## INSTRUCTIONS TO FOLLOW:
Render everything from the line containing "Screen dimensions: 800x669" down to and including the line containing "The width and" as a JSON list of strings, with one string per line. Skip blank lines and leave the pictures out.

## LISTED ENTRIES:
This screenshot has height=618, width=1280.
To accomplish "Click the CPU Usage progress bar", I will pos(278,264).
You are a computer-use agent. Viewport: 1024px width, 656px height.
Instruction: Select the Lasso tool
--
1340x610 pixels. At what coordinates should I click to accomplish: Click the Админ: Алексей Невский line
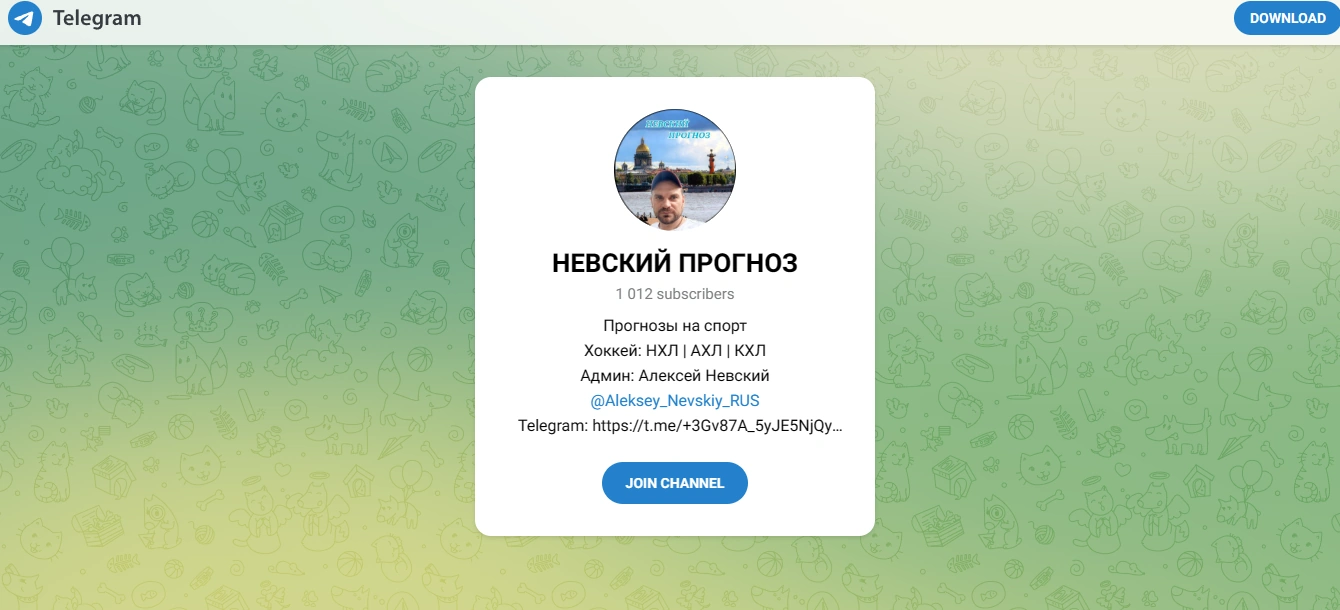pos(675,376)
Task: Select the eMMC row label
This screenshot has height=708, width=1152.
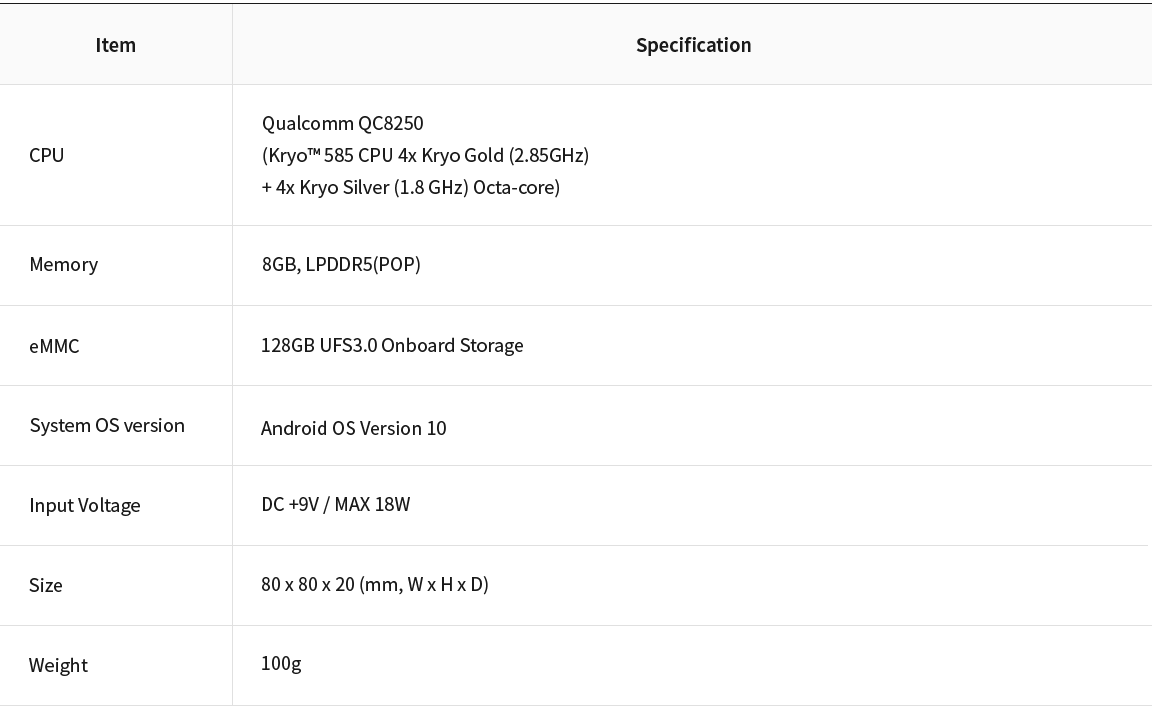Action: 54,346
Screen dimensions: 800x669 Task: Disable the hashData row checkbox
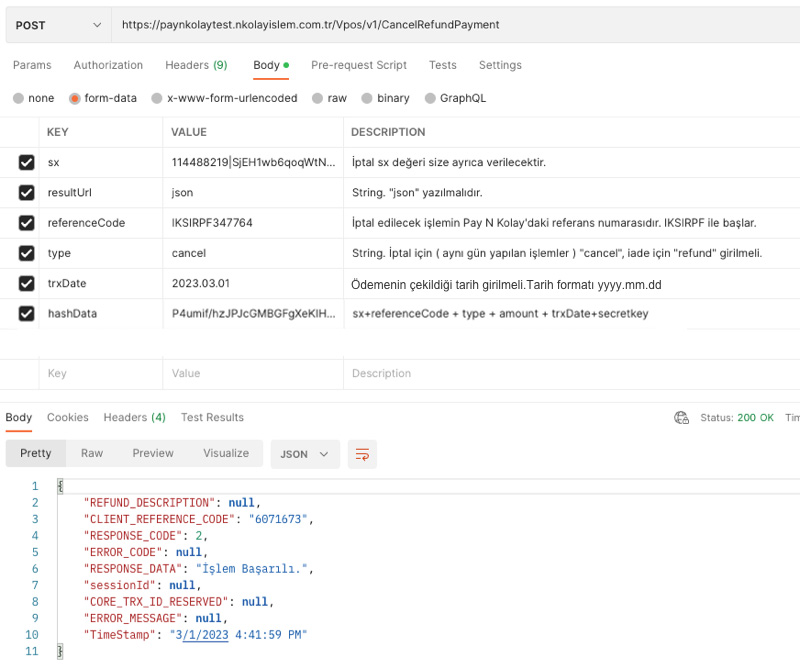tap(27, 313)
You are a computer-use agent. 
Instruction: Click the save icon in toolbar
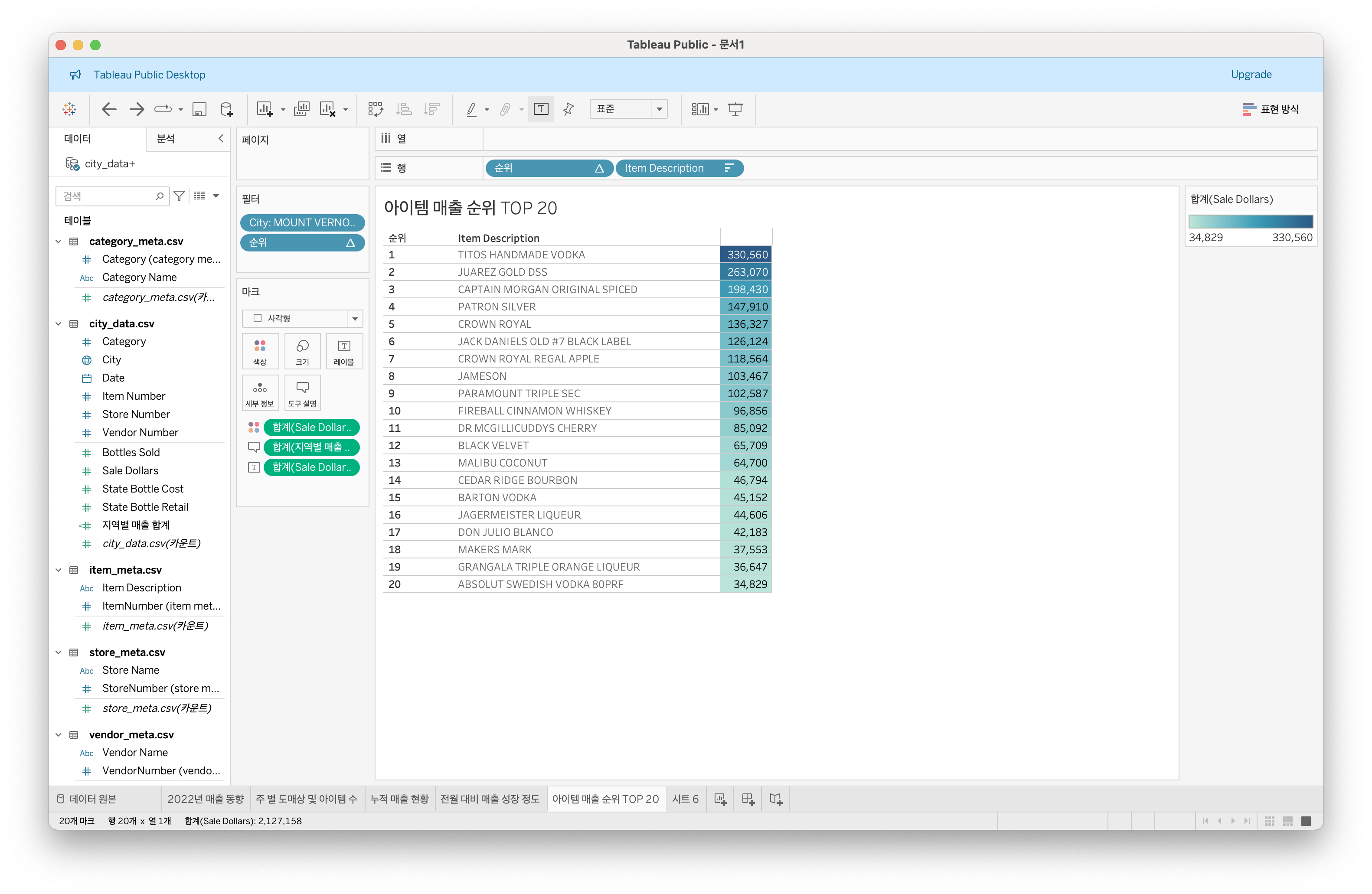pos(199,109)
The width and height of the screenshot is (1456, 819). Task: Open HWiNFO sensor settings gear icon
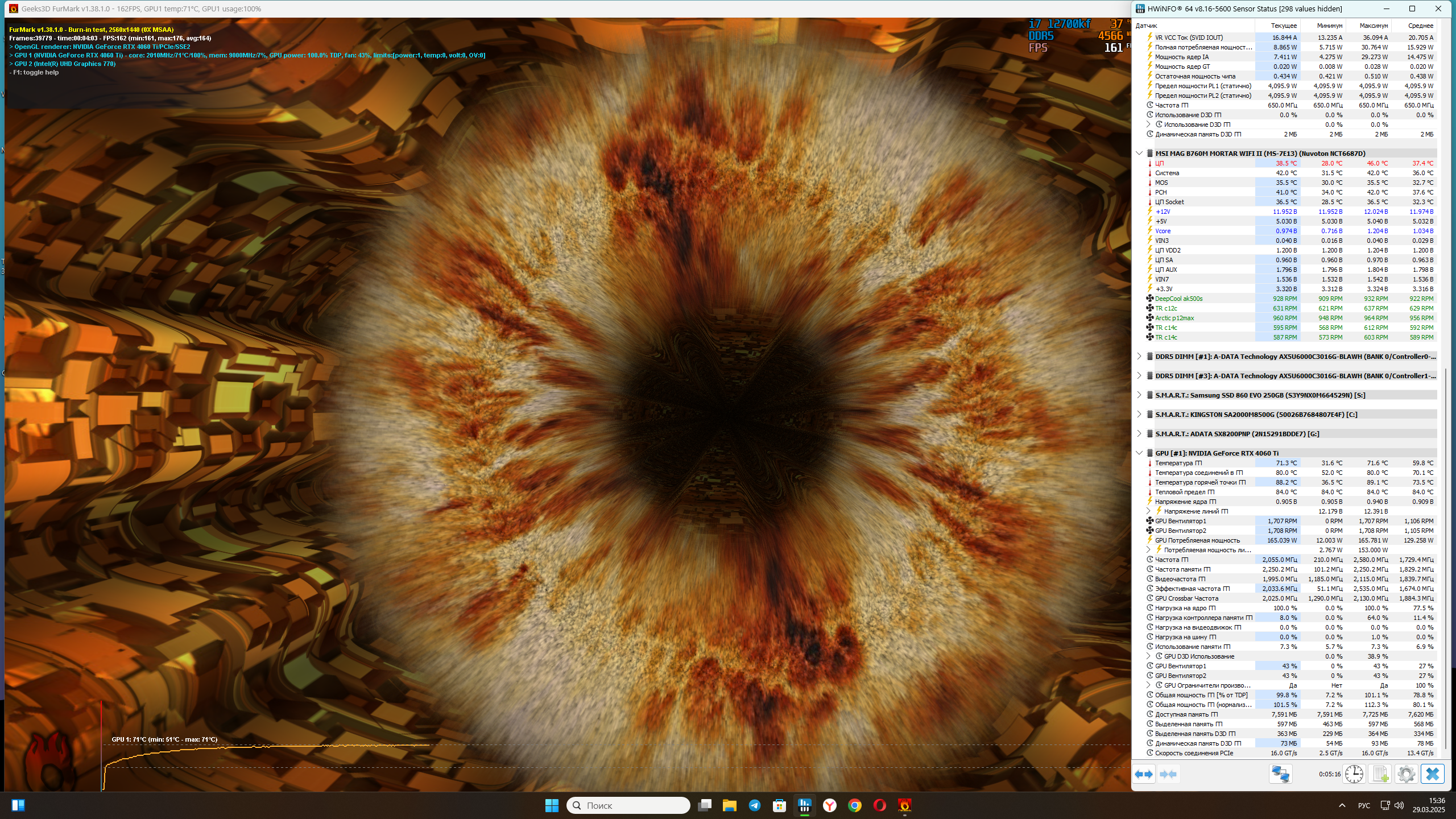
==
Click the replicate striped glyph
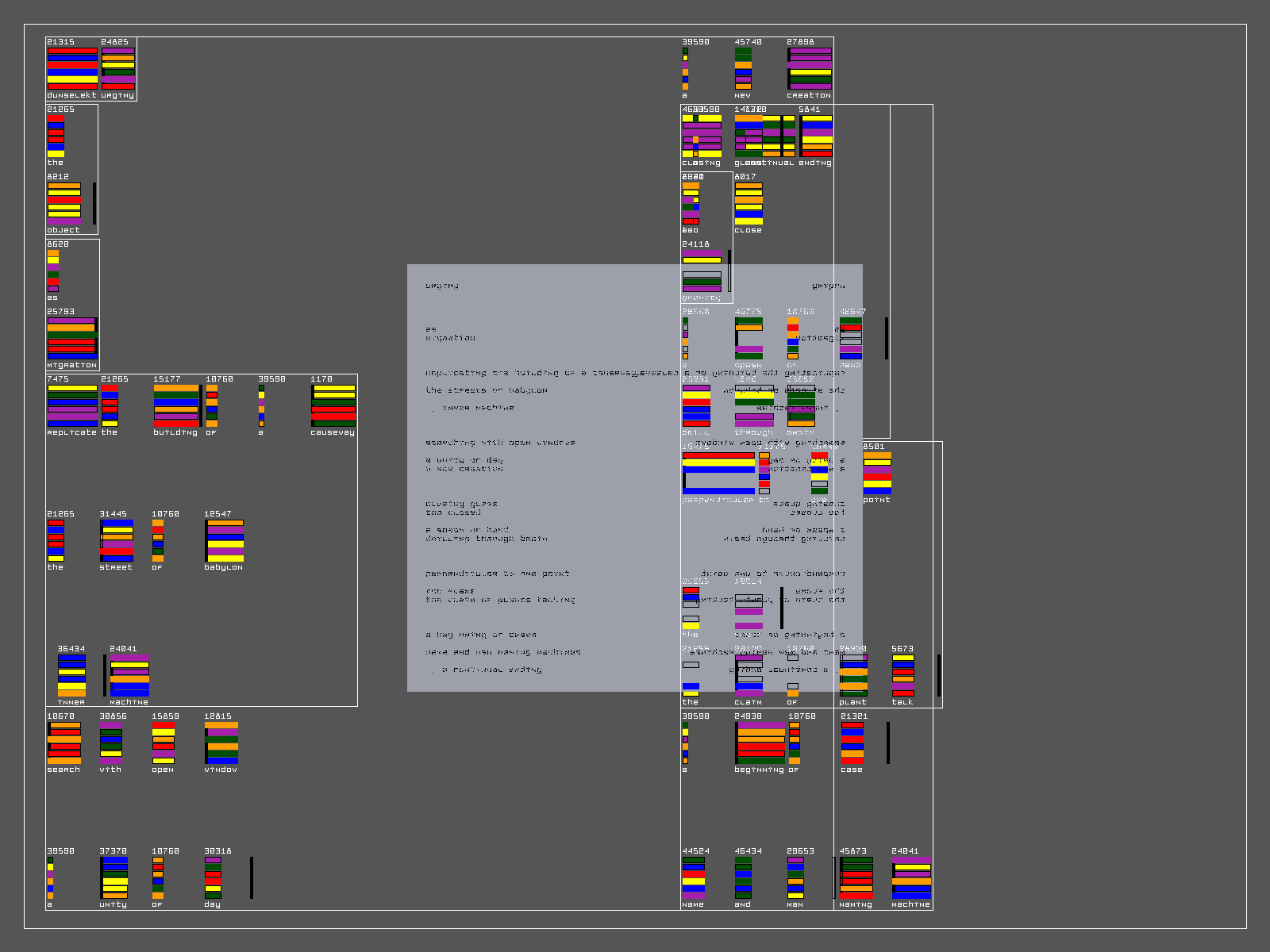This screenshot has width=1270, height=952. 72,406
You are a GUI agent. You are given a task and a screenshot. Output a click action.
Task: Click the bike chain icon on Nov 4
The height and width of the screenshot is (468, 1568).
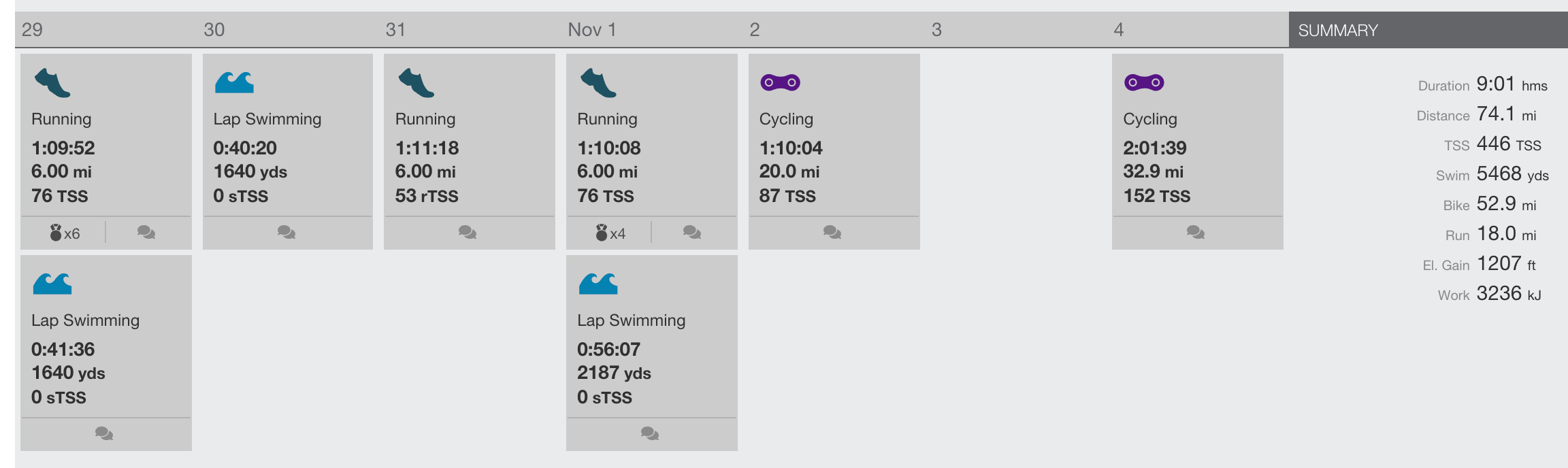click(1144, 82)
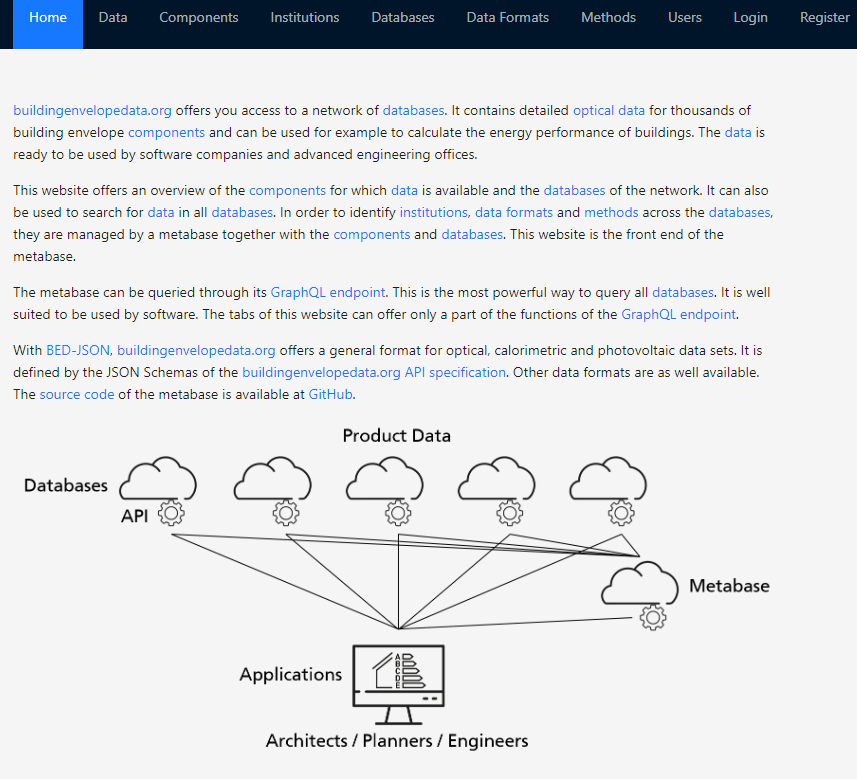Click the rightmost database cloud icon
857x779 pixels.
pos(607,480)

## FINAL RESULT:
[
  "Screen dimensions: 800x669 Task: Disable the hashData row checkbox",
  "tap(27, 313)",
  "You are a computer-use agent. ",
  "Instruction: Click the save icon in toolbar",
  "pos(199,109)",
  "The width and height of the screenshot is (1456, 819). Task: Open HWiNFO sensor settings gear icon"
]